Task brief - Return the lines below exactly as they appear, please, starting with the first and ending with the one that contains "Task: Open Bookmarks icon in sidebar".

Records supplied -
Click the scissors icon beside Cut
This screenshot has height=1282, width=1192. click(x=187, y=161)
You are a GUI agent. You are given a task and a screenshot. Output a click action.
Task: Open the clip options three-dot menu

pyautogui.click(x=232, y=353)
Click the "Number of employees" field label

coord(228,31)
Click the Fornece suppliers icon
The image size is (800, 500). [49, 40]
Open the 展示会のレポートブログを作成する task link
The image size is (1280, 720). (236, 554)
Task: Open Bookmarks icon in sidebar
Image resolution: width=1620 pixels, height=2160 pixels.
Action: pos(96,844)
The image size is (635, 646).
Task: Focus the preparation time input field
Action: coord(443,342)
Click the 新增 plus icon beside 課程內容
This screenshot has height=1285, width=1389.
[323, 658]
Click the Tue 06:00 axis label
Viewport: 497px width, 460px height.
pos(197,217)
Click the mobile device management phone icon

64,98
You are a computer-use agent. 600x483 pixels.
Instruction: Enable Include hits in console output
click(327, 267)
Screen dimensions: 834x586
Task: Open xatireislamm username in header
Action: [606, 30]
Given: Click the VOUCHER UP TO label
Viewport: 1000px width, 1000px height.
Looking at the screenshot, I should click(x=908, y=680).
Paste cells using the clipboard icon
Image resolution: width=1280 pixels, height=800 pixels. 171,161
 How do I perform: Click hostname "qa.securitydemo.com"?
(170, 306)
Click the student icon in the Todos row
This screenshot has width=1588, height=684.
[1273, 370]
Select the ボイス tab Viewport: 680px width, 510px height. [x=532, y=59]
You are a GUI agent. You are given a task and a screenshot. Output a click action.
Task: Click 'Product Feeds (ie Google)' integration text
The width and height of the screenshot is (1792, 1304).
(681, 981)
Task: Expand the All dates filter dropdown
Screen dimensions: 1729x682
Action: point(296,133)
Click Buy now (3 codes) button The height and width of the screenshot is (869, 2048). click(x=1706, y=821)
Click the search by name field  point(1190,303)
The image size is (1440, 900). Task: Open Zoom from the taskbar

Written answer -
Click the scissors icon beside Cut
This screenshot has height=1282, width=1192. click(x=187, y=161)
You are a GUI agent. You are given a task and a screenshot. Output a click action.
Task: Open the clip options three-dot menu

pyautogui.click(x=232, y=353)
Click the "Number of employees" field label

coord(228,31)
Click the Fornece suppliers icon
The image size is (800, 500). [49, 40]
Open the 展示会のレポートブログを作成する task link
The image size is (1280, 720). (236, 554)
Task: Open Bookmarks icon in sidebar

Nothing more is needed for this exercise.